Comparison of GatorTron with existing biomedical and clinical transformer models for clinical concept extraction and medical relation extraction.

View this table:

Table 2.

Comparison of GatorTron with existing biomedical and clinical transformer models for semantic textual similarity, natural language inference, and question answering.

Fig. 1

An overview of study design.

Recognize clinical concepts and medical relations

Clinical concept extraction is a phrase-level task to identify the boundary of concepts with clinical meanings and classify their semantic categories (e.g., diseases, medications). As shown in Table 1, all three GatorTron models outperformed existing biomedical and clinical transformer models in recognizing various types of clinical concepts on the three benchmark datasets (i.e., 2010 i2b2⁴⁰ and 2012 i2b2⁴¹: problem, treatments, lab tests; 2018 n2c2⁴²: drug, adverse events, and drug-related attributes). The GatorTron-large model outperformed the other two smaller GatorTron models and achieved the best F1-scores of 0.8996, 0.8091, and 0.9000, respectively, demonstrating performance gain from scaling up the size of the model. For medical relation extraction – a task to identify medical relations between two clinical concepts, the GatorTron-large model also achieved the best F1-score of 0.9627 for identifying drug-cause-adverse event relations outperforming existing biomedical and clinical transformers and the other two smaller GatorTron models. We consistently observed performance improvement when scaling up the size of the GatorTron model.
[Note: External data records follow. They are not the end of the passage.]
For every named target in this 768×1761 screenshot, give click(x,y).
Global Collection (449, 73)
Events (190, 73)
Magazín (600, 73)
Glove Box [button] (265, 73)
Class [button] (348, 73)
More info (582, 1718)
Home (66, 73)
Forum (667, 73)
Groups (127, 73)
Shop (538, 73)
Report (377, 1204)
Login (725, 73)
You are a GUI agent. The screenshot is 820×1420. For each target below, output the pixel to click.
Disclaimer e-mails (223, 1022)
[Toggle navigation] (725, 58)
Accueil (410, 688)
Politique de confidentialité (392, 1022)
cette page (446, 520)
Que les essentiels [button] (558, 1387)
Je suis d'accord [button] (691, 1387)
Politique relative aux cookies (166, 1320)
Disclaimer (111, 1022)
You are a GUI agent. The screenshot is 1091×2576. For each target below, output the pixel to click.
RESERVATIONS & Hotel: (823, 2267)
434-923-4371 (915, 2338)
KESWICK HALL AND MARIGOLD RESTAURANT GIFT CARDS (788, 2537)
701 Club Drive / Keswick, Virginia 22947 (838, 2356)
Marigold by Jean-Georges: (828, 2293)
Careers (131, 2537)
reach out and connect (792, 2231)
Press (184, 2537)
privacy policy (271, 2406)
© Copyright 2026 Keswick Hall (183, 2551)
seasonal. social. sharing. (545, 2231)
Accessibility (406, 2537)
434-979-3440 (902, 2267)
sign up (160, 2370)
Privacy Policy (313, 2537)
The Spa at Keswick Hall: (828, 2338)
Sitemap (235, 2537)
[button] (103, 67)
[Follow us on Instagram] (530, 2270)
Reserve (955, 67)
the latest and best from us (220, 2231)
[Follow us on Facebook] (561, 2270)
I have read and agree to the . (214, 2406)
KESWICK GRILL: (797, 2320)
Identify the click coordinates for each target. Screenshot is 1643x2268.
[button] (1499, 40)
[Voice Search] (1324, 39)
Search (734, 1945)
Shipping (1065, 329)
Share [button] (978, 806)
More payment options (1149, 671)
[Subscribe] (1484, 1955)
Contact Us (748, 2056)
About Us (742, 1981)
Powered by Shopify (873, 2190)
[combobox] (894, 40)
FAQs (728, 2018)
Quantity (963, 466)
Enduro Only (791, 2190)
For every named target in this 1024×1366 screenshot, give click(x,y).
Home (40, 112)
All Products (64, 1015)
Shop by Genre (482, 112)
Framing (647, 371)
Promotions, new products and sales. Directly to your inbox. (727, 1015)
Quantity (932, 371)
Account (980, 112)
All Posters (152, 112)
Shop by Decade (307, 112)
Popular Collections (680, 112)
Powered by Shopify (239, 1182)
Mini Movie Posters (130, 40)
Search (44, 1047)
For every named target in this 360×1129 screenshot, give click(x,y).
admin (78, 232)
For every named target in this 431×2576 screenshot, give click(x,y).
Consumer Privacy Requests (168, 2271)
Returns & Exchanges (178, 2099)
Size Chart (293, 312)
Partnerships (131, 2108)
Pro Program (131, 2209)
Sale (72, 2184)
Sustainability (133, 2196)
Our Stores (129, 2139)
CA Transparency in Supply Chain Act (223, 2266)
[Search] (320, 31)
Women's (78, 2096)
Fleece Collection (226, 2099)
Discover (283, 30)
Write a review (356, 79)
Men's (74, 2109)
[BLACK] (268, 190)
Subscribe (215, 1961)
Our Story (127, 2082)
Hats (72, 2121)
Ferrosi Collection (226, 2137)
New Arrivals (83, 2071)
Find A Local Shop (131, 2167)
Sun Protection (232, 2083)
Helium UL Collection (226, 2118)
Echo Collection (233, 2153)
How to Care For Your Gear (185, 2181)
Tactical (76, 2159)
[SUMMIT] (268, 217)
Assess semantic textual similarity

The task of measuring semantic similarity is to determine the extent to which two sentences are similar in terms of semantic meaning. As shown in Table 2, all GatorTron models outperformed existing biomedical and clinical transformer models in assessing the semantic similarity between two sentences. Among the three GatorTron models, the GatorTron-medium model achieved the best Pearson correlation score of 0.8903, outperforming both GatorTron-base and GatorTron-large. Although we did not observe consistent improvement by scaling up the size of the GatorTron model, the GatorTron-large model significantly outperformed GatorTron-base and its performance is very close to the GatorTron-medium model (0.8896 vs. 0.8903).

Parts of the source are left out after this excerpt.